Sacó del bolsillo una cajetilla arrugada, un mechero, y fumamos ambos sin decirnos nada, mecidos por el bamboleo del vehículo.
Cuando nos acercamos al pueblo, había en la vega una bruma espesa y opaca. Un olor sutil a humo fue penetrando en el autobús. El pueblo estaba envuelto en un espeso celaje. Debía haber habido un gran fuego, y la serenidad de la noche fría y quieta aplastaba el humo contra las casas.
Ahora me sorprende la impasibilidad con que, tanto Lupi como yo, asumimos el hecho. Porque el fuego, un fuego al parecer enorme, que mantenía aún calientes las bardas de los corrales cercanos y chamuscadas las sebes, había sido en la casa del abuelo.
Cuando llegamos hasta allí, había alrededor mucha gente. Quietos, impávidos, contemplaban las ruinas humeantes, donde brillaban las brasas.
El comandante del Puesto tenía la cara enrojecida y sudorosa.
– No hubo nada que hacer.
Fue Lupi el primero en acordarse de Olvido. Yo había quedado sumido en un estupor que era incluso reconfortante, mientras miraba la oscuridad vacía, iluminada por el rescoldo, en aquel lugar donde se alzó la gran mole de la casa. A veces se oían chisporroteos y saltaban al aire las centellas.

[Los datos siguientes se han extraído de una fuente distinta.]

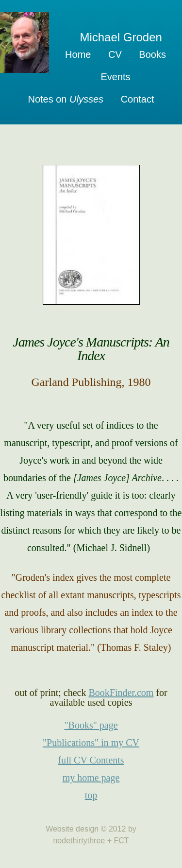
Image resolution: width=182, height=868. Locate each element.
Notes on (66, 99)
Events (115, 77)
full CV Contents (91, 760)
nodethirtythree (79, 840)
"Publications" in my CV (91, 743)
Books (152, 54)
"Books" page (91, 725)
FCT (121, 840)
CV (115, 54)
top (91, 795)
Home (78, 54)
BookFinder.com (121, 693)
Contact (137, 99)
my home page (91, 778)
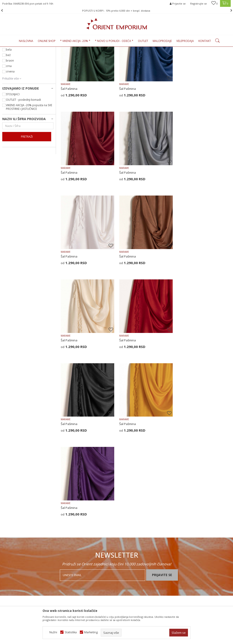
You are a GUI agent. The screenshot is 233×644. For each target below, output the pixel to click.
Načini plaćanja (129, 520)
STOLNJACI (13, 141)
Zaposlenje (68, 502)
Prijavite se (162, 453)
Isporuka (125, 532)
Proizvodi (34, 49)
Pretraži (27, 183)
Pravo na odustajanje (134, 560)
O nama (66, 496)
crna (9, 113)
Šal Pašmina (69, 135)
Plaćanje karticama (132, 526)
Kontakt (66, 508)
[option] (116, 10)
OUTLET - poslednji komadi (23, 146)
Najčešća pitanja (72, 514)
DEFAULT (14, 80)
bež (8, 102)
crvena (10, 118)
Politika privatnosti (132, 502)
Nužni (53, 632)
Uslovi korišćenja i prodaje (137, 496)
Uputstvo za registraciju (135, 514)
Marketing (91, 632)
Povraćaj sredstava (132, 554)
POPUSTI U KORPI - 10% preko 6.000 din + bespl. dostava (116, 10)
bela (9, 96)
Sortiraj (202, 56)
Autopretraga (182, 56)
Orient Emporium (13, 49)
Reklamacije (127, 548)
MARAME (65, 130)
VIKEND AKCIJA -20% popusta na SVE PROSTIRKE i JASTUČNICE (29, 154)
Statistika (71, 632)
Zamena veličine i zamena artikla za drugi (144, 540)
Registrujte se (199, 4)
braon (10, 107)
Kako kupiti (126, 508)
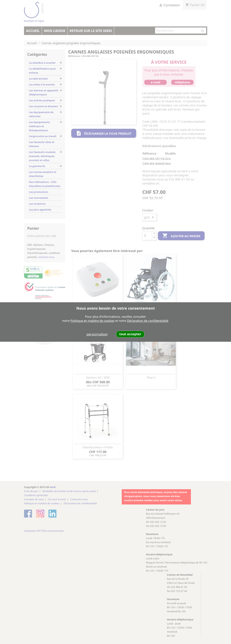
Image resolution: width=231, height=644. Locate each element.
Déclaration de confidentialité (147, 320)
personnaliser (97, 334)
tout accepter (130, 334)
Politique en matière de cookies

– Se salvaron las bestias -dijo el cabo-. Y algunos muebles.
– Y la moto -le dijeron a Lupi.
El fue el primero en acordarse.
– ¿Y Olvido? -preguntó.
Yo estaba callado, contemplando el espacio tenebroso, lleno de brasas, reverberante de calor. La casa parecía tan grande, y ahora, tras el incendió, resultaba un exiguo montón de residuos.
El cabo sacó las manos de los bolsillos, se llevó una a la frente, en un ademán de pensar, de recordar, definitivamente tosco.
– Yo no la vi, no sé nada de ella, pero dicen que la vieron.
La gente nos rodeaba en silencio, con las miradas encendidas como otras brasas, en la emoción del accidente. Latía en todos un palpable sentimiento de respeto por la catástrofe.
– Mi hijo Miguel dice que la vio, como a media tarde, con una maleta -dijo uno.
– ¿Con una maleta? -pregunté yo entonces.
El hombre hablaba con la voz muy baja, como temiendo despertar a alguien.
– Sería la hora del Martiniano para Santander.
El chaval se acercó a nosotros a través del muro de los adultos, que se iba abriendo. A la luz escasísima de la bombilla de la calle, sólo los ojos brillaban en la masa blanquecina y desvaída del rostro.
– Yo la vi, con una maleta. Iba para el puente nuevo. Iba como llorando.
– ¿Con una maleta? -repitió Lupi.
El chaval afirmó con la cabeza. Un sonido de hundimiento, que tronó en las ruinas humeantes, pareció rematar su gesto.